Rewrite the passage on adoption myths in Africa, starting at "Crazy myths about adopting" and ending at "topic, shall we?", swapping "childless" for "child-free".

**EXCERPTED PASSAGE**.
*** Block opens ***
Crazy myths about adopting a child in Africa by Africans.

It makes no sense that childless couples in Africa would rather remain childless than be a parent of an adopted child. It’s really sad, because everybody deserves to have a normal family experience including childless couples. The irrational myths in Africa about child adoption is the Robber of this joy that could be experienced by thousands of childless and parentless individuals in Africa.

About two years ago, Jim Kazynski a fan from Germany shared a story about his sister’s adoption of an African child on my blog. I promised to blog about an issue his comment stirred up but I couldn’t blog about it early enough before he passed. He was one of my readers I always looked forward to hearing from. Writing about crazy myths about adoption in Africa reminds me of him. Now, lets move on to the topic, shall we?

It must be surprising for you to know that there are more people adopting children from Africa to other continents than Africans ourselves. Yes, this has been an issue that has been going on so much that it is being discouraged by some child protection agencies around the world. As much as this saddens me, I want to treat the myths Africans have about adopting a child on a lighter note.
*** Block closes ***
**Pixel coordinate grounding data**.
*** Block opens ***
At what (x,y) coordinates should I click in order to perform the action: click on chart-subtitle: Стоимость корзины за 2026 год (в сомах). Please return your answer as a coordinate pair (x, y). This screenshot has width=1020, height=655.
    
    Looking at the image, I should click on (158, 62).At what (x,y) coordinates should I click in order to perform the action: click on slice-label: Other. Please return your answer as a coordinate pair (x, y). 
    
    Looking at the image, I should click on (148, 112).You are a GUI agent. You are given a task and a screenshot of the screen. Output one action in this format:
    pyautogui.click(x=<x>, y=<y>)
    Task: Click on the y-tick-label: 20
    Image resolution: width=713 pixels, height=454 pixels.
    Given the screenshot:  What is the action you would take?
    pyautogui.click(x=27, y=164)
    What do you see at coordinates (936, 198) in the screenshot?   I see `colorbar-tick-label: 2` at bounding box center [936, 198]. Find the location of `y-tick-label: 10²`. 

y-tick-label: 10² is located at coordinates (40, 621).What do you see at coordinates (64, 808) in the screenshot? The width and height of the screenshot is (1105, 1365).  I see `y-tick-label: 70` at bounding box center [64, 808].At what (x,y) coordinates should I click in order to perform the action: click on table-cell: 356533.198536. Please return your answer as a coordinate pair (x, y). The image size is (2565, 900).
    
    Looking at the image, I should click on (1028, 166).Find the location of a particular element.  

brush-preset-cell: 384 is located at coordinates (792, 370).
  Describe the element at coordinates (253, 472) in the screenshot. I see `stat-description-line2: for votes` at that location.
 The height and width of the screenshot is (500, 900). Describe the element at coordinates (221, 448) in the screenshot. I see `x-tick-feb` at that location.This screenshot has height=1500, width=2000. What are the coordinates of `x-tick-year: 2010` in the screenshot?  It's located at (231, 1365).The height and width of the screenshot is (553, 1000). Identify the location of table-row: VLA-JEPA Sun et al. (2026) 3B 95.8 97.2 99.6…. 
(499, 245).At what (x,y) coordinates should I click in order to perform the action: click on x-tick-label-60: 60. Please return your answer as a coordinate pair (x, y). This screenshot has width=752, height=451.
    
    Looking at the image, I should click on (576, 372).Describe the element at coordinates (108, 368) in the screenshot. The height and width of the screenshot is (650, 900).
*** Block closes ***
**RESPONSE**.
Crazy myths about adopting a child in Africa by Africans.

It makes no sense that child-free couples in Africa would rather remain child-free than be a parent of an adopted child. It’s really sad, because everybody deserves to have a normal family experience including child-free couples. The irrational myths in Africa about child adoption is the Robber of this joy that could be experienced by thousands of child-free and parentless individuals in Africa.

About two years ago, Jim Kazynski a fan from Germany shared a story about his sister’s adoption of an African child on my blog. I promised to blog about an issue his comment stirred up but I couldn’t blog about it early enough before he passed. He was one of my readers I always looked forward to hearing from. Writing about crazy myths about adoption in Africa reminds me of him. Now, lets move on to the topic, shall we?